Infectious Theory of Alzheimer Disease Draws Fresh Interest

Bret S. Stetka, MD

Disclosures

November 14, 2018

The hallmark pathology of Alzheimer's is accumulation of a protein called amyloid in the brain. Many researchers have assumed that these aggregates, or plaques, are simply a byproduct of some other process at the core of the disease. Other scientists posit that the protein itself contributes to the condition in some way.

The theory that amyloid is the root cause of Alzheimer's is losing steam. But the protein may still contribute to the disease, even if it winds up being deemed infectious.

Work by Harvard neuroscientist Rudolph Tanzi[6] suggests that it might be a bit of both. Along with colleague Robert Moir, Tanzi has shown that amyloid is lethal to viruses and bacteria in the test tube and also in mice. He now believes that the protein is part of our ancient immune system that, like antibodies, ramps up its activity to help fend off unwanted bugs.

So does that mean that the microbe is the cause of Alzheimer's, and amyloid a harmless reaction to it? According to Tanzi, it's not that simple.

Tanzi believes that in many cases of Alzheimer's, microbes are probably the initial seed that sets off a toxic tumble of molecular dominoes. Early in the disease process, amyloid protein builds up to fight infection, yet too much of the protein begins to impair function of neurons in the brain. The excess amyloid then causes another protein, tau, to form tangles, which further harm brain cells.

But as Tanzi explains, the ultimate neurologic insult in Alzheimer's is the body's reaction to this neurotoxic mess. All of the excess protein revs up the immune system, causing inflammation—and it's this inflammation that does the most damage to the Alzheimer's-afflicted brain.

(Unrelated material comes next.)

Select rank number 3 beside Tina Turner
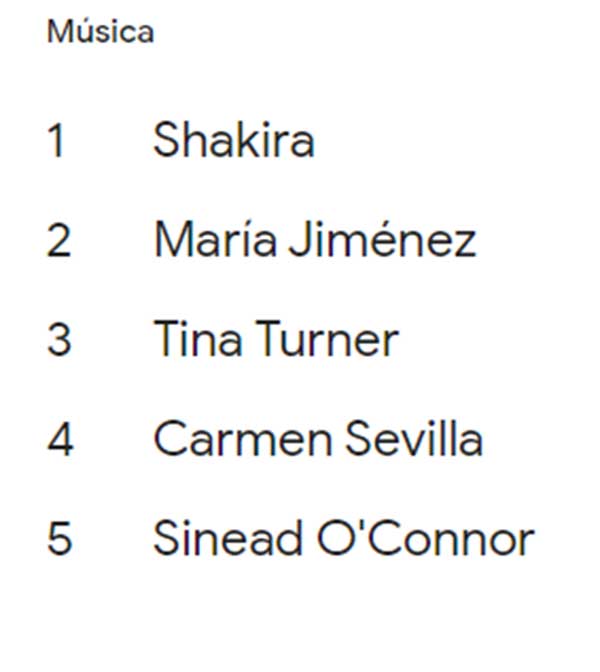The width and height of the screenshot is (600, 672). coord(59,341)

What does this say about the future of treatment? Possibly a lot. Tanzi envisions a day when people are screened at, say, 50 years old. "If their brains are riddled with too much amyloid," he says, "we knock it down a bit with antiviral medications. It's just like how you are prescribed preventive drugs if your cholesterol is too high."

Tanzi feels that microbes are just one possible seed for the complex pathology behind Alzheimer's. Genetics may also play a role, as certain genes produce a type of amyloid more prone to clumping up. He also feels that environmental factors like pollution might contribute.

Dr James Burke, professor of medicine and psychiatry at Duke University's Alzheimer's Disease Research Center, isn't willing to abandon the amyloid theory altogether but agrees that it's time for the field to move on. "There may be many roads to developing Alzheimer's disease, and it would be shortsighted to focus just on amyloid and tau," he says. "A million-dollar prize is attention-getting, but the reward for identifying a treatable target to delay or prevent Alzheimer's disease is invaluable."

Any treatment that disrupts the cascade leading to amyloid, tau, and inflammation could theoretically benefit an at-risk brain. The vast majority of Alzheimer's treatment trials have failed, including many targeting amyloid. But it could be that the patients included were too far along in their disease to reap any therapeutic benefit.

If a microbe is responsible for all or some cases of Alzheimer's, perhaps future treatments or preventive approaches will prevent toxin protein buildup in the first place. Both Tanzi and Norins believe that Alzheimer's vaccines against viruses like herpes might one day become common practice.

In July of this year, in collaboration with Norins, the Infectious Diseases Society of America announced that it plans to offer two $50,000 grants supporting research into a microbial association with Alzheimer's. According to Norins, this is the first acknowledgement by a leading infectious disease group that Alzheimer's may be microbial in nature—or at least that it's worth exploring.

"The important thing is not the amount of money, which is a pittance compared with the $2 billion that NIH spends on amyloid and tau research," says Norins, "but rather the respectability and more mainstream status that the grants confer on investigating the infectious possibility. Remember when we thought ulcers were caused by stress?"

Ulcers, we now know, are caused by a germ.